| Task requirements |
Gather every line below where "help" appears.

Collected data entries
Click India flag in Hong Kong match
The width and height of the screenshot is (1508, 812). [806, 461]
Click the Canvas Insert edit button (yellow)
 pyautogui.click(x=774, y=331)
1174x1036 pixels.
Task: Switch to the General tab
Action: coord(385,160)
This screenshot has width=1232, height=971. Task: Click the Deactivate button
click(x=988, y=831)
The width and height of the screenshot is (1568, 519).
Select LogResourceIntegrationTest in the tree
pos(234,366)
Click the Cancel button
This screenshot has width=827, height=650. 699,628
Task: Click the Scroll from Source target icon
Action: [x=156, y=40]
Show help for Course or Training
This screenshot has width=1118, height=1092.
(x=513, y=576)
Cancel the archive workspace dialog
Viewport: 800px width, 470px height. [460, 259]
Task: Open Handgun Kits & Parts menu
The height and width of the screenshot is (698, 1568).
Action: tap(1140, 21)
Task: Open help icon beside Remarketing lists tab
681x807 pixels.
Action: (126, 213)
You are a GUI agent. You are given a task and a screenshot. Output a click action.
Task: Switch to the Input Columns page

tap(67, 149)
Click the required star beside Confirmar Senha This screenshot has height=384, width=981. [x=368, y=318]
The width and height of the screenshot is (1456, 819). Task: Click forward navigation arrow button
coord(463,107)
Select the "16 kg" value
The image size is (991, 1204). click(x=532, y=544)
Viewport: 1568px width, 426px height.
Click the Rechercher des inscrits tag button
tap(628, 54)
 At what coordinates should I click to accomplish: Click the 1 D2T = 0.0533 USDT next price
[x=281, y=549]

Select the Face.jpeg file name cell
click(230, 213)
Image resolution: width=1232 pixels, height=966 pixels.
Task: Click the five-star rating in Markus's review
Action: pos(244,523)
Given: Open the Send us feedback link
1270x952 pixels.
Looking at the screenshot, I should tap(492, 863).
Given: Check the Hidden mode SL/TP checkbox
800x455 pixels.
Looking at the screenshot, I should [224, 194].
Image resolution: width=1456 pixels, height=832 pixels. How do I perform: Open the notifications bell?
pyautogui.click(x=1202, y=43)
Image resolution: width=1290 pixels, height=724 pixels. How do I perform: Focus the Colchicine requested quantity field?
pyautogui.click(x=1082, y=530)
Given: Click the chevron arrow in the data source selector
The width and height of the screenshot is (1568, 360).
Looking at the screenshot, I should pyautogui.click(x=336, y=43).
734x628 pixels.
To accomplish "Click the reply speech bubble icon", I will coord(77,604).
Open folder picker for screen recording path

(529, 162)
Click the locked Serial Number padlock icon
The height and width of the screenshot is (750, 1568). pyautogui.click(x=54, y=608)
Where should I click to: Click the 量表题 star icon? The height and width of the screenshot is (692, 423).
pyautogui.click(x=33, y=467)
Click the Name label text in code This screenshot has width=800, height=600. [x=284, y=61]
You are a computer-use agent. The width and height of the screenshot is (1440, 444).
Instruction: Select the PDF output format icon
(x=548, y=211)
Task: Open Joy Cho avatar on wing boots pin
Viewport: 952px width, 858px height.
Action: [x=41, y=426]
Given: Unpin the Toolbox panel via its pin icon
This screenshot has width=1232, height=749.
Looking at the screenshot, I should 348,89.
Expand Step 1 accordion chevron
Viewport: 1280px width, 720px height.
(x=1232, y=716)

| Reply |
Show help for Course or Training
Task: Open help icon beside Remarketing lists tab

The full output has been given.